Really only 1 is needed, depending on what you want to do, there was never a BOM created for it, but I made one based on how I built mine.

It has quite a few different sections:
40106 as 6 variable oscillators
40106 as 6 fixed (or variable if you add pots) oscillators
1 4040 divider
1 4051 8 channel analog multiplexer
1 4015 dual 4 stage shift register
1 VCA with decay EG
1 4017 10 way counter
8 ch Stereo fixed mixer
2 4 way Diode ORs
Analog bass drum
4 way buffer
4070 quad XOR gate
4 4 way mults
Stereo output with separate level control for each.

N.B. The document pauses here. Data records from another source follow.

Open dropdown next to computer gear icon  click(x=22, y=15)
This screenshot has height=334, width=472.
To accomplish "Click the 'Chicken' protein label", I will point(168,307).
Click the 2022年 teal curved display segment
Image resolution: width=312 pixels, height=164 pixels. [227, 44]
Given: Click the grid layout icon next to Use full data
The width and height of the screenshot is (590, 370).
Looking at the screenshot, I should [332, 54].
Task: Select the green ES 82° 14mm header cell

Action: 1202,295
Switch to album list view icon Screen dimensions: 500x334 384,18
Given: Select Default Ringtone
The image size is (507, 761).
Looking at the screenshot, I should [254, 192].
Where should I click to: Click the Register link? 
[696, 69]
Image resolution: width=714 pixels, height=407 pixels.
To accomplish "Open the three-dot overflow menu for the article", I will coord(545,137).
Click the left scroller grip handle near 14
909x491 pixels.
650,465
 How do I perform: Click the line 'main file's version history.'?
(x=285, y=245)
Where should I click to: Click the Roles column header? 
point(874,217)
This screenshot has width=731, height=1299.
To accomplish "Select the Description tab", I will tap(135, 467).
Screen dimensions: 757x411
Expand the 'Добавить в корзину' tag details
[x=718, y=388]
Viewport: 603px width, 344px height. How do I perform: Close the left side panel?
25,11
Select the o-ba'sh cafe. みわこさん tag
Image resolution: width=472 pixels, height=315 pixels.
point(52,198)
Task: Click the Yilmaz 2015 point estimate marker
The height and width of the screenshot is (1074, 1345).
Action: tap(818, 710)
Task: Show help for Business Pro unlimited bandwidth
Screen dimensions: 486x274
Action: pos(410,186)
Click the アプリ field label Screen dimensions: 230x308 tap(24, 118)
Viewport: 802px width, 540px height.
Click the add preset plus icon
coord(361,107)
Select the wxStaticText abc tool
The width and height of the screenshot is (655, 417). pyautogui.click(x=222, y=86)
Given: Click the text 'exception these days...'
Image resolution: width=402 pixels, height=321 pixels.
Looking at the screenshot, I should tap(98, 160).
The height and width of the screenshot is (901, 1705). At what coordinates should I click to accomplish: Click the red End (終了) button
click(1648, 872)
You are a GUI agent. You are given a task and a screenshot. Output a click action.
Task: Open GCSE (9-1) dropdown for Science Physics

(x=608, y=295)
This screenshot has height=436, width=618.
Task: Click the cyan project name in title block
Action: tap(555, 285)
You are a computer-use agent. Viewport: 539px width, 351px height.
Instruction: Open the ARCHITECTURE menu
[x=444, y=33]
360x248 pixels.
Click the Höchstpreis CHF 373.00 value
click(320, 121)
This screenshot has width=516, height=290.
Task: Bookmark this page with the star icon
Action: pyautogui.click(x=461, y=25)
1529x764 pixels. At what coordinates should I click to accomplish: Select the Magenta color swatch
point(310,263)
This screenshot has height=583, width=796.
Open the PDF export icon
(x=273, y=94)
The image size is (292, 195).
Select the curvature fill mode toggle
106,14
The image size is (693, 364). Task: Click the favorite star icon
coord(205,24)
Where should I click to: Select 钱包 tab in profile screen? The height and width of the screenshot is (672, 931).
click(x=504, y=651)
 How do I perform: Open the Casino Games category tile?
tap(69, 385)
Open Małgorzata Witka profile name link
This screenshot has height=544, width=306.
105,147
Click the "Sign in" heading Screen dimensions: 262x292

Here is a picture of my build, you do not need to build it the same way, for example unneeded sections can be omitted, I opted for headers to patch with dupont cables, but of course you can forgo these and hard wire it instead, depending on what you want to build/do with it.

Some examples could be a simple drone synth, some kind of weird groovebox, a drum sound generator or primitive drum machine. Depending on what additional circuitry you add of course.

The way I built mine is pretty basic, but I used pin headers for the capacitors too so that oscillator ranges can easily be changed, and it can be reconfigured easily to do most of the examples I listed above.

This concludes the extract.